## start Selected excerpt

He grew up to have 20 inch neck affixed to his short and squat frame. A pupil of Warren Lincoln Travis, the 1920s Coney Island strongman, Rolino once raised a carousel with 14 people on it. He also utilized nothing more than a pinch grip to do hundreds of pull-ups on a 2×4 beam, and once used his back to lift 3,200 pounds.

During this time he billed himself as the Strongest Man in the World.

“Joe is the real deal,” said Pete Spanakos, who along with his brother Nick ruled the New York City and national Golden Gloves tournaments in the 1950s. Nick went on to represent the United States at the 1960 Olympic Games in Rome. While there, he roomed with Cassis Clay, who later changed his name to Muhammad Ali.

If you believe that someone as muscular as Rolino could not box effectively or with any degree of fluidity, think again. When asked to show his form as a boxer, the centenarian Rolino shadow-boxed beautifully. He threw combinations with aplomb, parried imaginary punches, and dipped like a man 80 years his junior. After his one minute display of fistic derring-do, he was not even the least bit winded.

To say he is a physical marvel, would be a gross understatement.

“If he told me he was 75, I would have said he looked great for his age,” said the extremely fit Arthur Perry, 61, a retired NYPD detective who boxed in the NYC Golden Gloves in the mid 1960s. “When he started shadow boxing, I couldn’t believe my eyes.”

## end Selected excerpt
## start Dataset section

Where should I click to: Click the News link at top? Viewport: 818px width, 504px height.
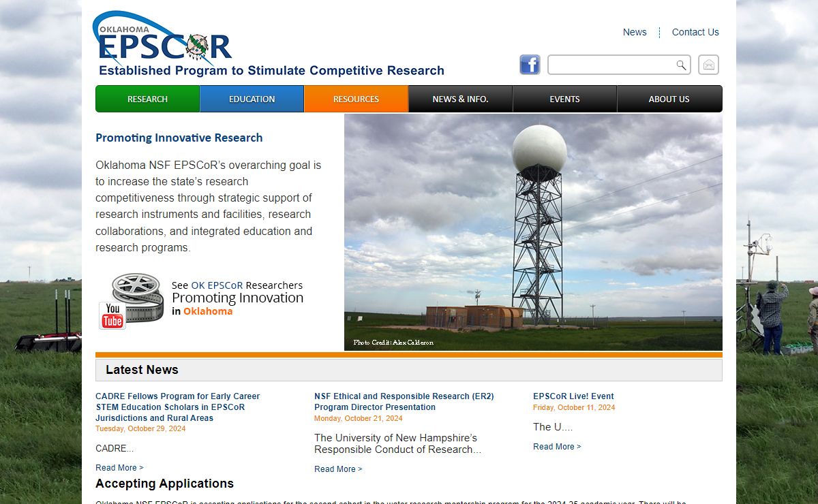[x=635, y=32]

## end Dataset section

◆ Instructions for the task:
Write the next part of the piece on strongman Joe Rolino, picking up after its final sentence. The material comes from a separate source and is unrelated to the text.

◆ Answer to this task:
As much as Rolino enjoyed boxing, he was more drawn to what was once called “the iron game” because of the relative purity of that business. This was long before steroids were in vogue, so those who toiled in the small but close-knit community had good reason to be proud of their accomplishments.

“There was a lot of corruption in boxing,” said Rolino, a lifelong vegetarian who still has all of his own teeth, eats oatmeal every morning and walks several miles a day. “I was introduced to this world at the age of 10, so I’ve been going at it for over 90 years.”

Four decades ago Louis “Arms” Leccese, now 61, was a youth on the fence, who could have gone either way if fate didn’t intervene. He had developed an affinity for arm wrestling, and Rolino took him under his wing. Leccese wound up winning the national AAU title in the early 1970s.

“He trained me on a lat machine with a chain,” said Leccese. “We started with 25 pounds, snapping the weight down like it was someone’s arm. We finished up at 225 pounds. No steroids in those days, this was all legit.”

While Rolino’s exploits as a strongman are well chronicled in Coney Island lore, there are other aspects of his life that are a bit more cryptic. The more than 20 revelers in attendance all wore T-shirts that read “The Great Joe Rollino” (sic), and all waxed poetically about what a positive impact he has had on their lives.

Many of the men, who are now in their 70s, say he was like a father to them. He guided them through tough times, and enabled them to focus on esoteric achievements.

Rolino grew up in South Brooklyn. His mother being a vegetarian was as unusual in those days as the young Rolino’s superhuman strength. For Brooklyn kids back then, Coney Island was the world. The impressionable Rolino grew up fast amid the fellow strongmen, bearded ladies and other assorted performers.

“I loved the life,” said Rolino, who still lives in Brooklyn with a niece. “For a young kid, it was the greatest place on earth.”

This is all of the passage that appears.